One-way ANOVA calculator
Three or more groups, one omnibus test. This compares all the means at once and lays out the full sum-of-squares table behind the F.
A one-way ANOVA tests whether the means of three or more independent groups differ by more than sampling variation would explain, comparing the spread between the group means against the spread within the groups. Paste two or more groups of raw data and this calculator returns the F statistic, both degrees of freedom, the exact p-value, the complete sum-of-squares table, and eta-squared as the effect size.
F statistic
65.414
F(2, 15) = 65.41, p = < .001, a large effect.
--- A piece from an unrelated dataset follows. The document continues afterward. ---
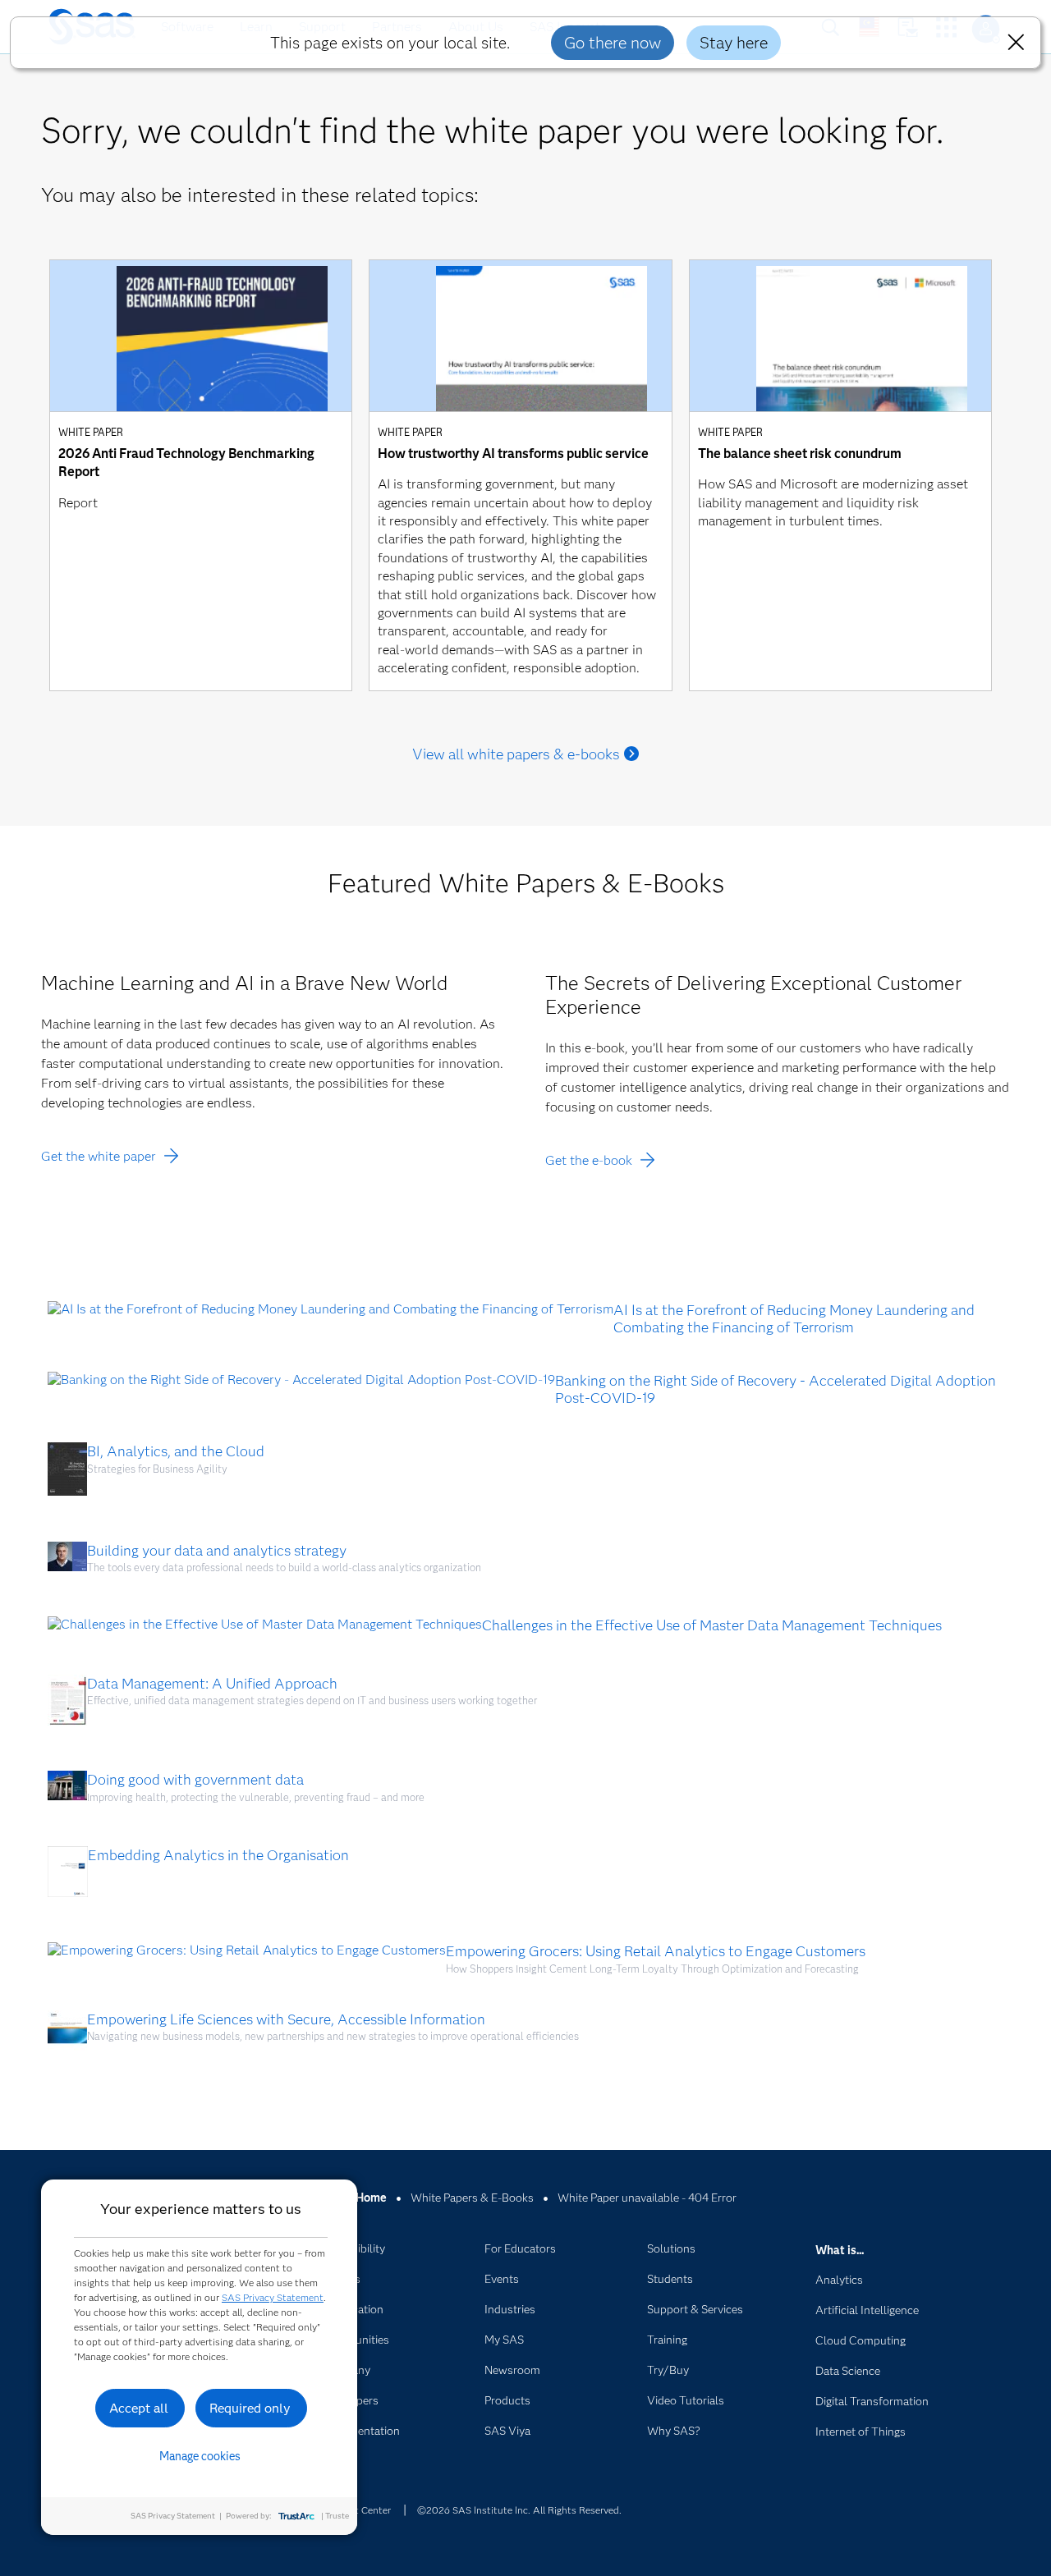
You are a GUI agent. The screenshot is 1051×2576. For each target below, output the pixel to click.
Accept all (138, 2408)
A significant F tells you the group means are not all equal, but not which groups differ. Follow up with a post-hoc test such as Tukey's HSD to locate the specific differences.
How the F ratio is built
ANOVA partitions the total variation into a between-groups part and a within-groups part, then turns each into a mean square by dividing by its degrees of freedom. The F statistic is the ratio of the two:
F = MS_between / MS_within
The between-groups sum of squares measures how far each group mean sits from the grand mean, weighted by group size, with k - 1 degrees of freedom for k groups. The within-groups sum of squares measures the scatter of observations around their own group mean, with N - k degrees of freedom. The p-value is the upper-tail area of the F distribution, and eta-squared, the between-groups sum of squares over the total, reports the proportion of variance the grouping explains. The test assumes independent observations, roughly normal residuals, and similar variances across groups.
The guides behind this tool
Frequently asked questions
- What does a one-way ANOVA test?
A one-way ANOVA tests whether the means of three or more independent groups are all equal, against the alternative that at least one differs. It works by comparing the variation between the group means with the variation within the groups, summarised as the F ratio. A significant result says the means are not all the same but does not, by itself, identify which groups differ from which.
- Why not run multiple t-tests instead of an ANOVA?
Running a separate t-test on every pair of groups inflates the chance of a false positive, because each test carries its own 5% error rate and those risks accumulate. With four groups there are six pairwise tests, and the overall error rate climbs well above 5%. A one-way ANOVA holds the error rate at the chosen level with a single test, and post-hoc procedures then compare pairs while controlling that inflation.
- What is a good F value in ANOVA?
There is no single good F value, because the threshold for significance depends on the degrees of freedom and the chosen alpha level. An F near 1 suggests the between-group and within-group variation are similar, consistent with equal means, while an F well above 1 points to real differences. What matters is whether the F exceeds its critical value, reflected in a p-value below your threshold, alongside a meaningful eta-squared.
- What do you do after a significant ANOVA?
A significant ANOVA tells you the group means are not all equal, so the next step is a post-hoc test to find where the differences lie. Tukey's HSD is the common choice when comparing every pair while controlling the family-wise error rate, and Games-Howell is preferred when variances are unequal. You should also report an effect size such as eta-squared so the practical size of the difference is clear, not just its significance.